Write out every line of the entries below as a numbered list, skipping blank lines. Leave the pictures out of your answer.

[Source records]
========================

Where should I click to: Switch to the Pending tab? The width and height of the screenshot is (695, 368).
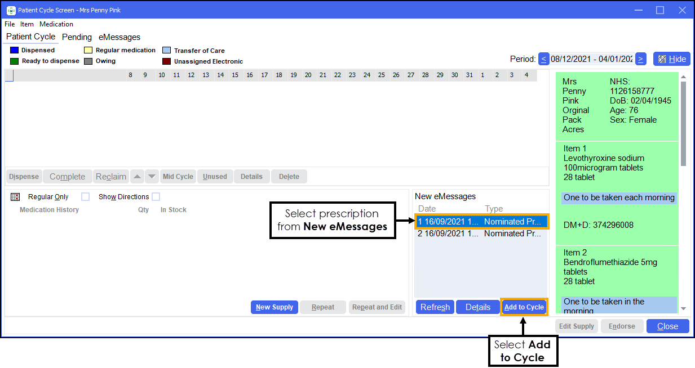point(77,37)
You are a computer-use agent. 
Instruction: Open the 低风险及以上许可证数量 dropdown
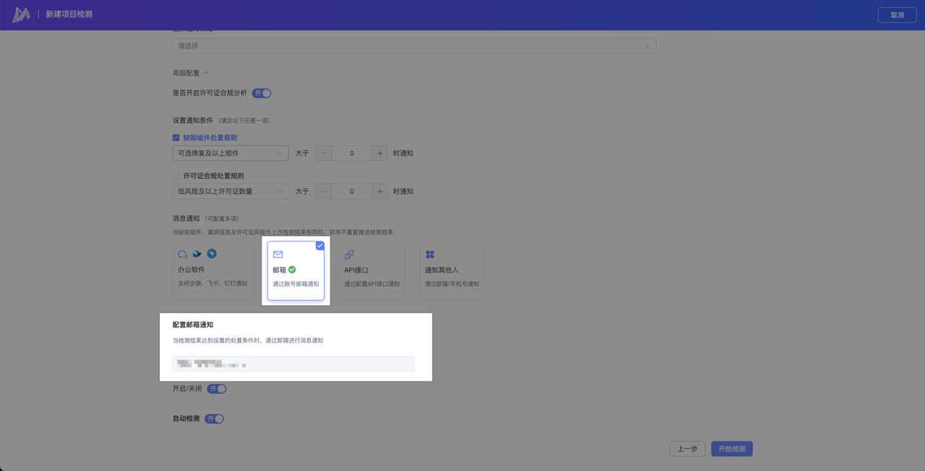pyautogui.click(x=231, y=191)
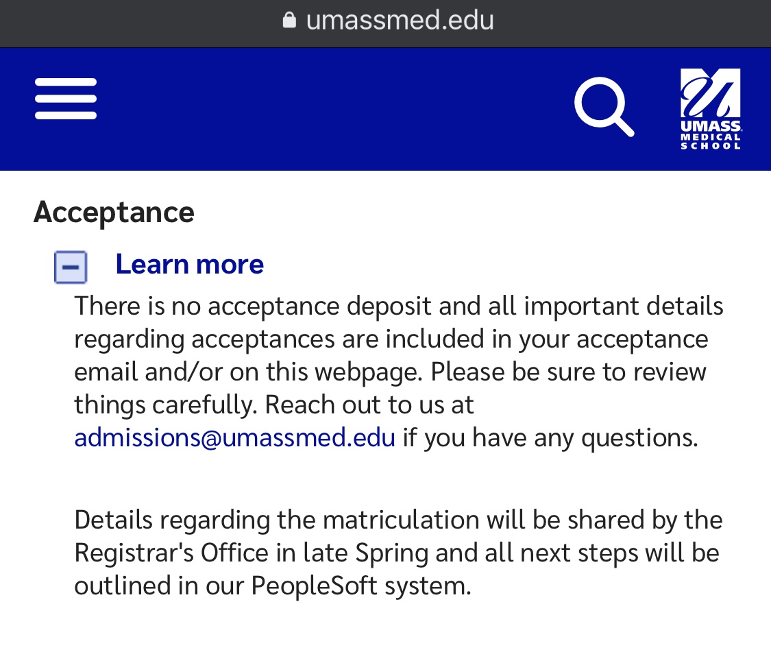The image size is (771, 652).
Task: Email admissions@umassmed.edu via the link
Action: [x=234, y=437]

========================

__Exercise output__
1. Where should I click to: Switch to the Pending tab? The width and height of the screenshot is (695, 368).
2. point(77,37)
3. You are a computer-use agent. 
4. Instruction: Open the 低风险及以上许可证数量 dropdown
5. pyautogui.click(x=231, y=191)
6. The image size is (771, 652).
7. Task: Email admissions@umassmed.edu via the link
8. Action: [x=234, y=437]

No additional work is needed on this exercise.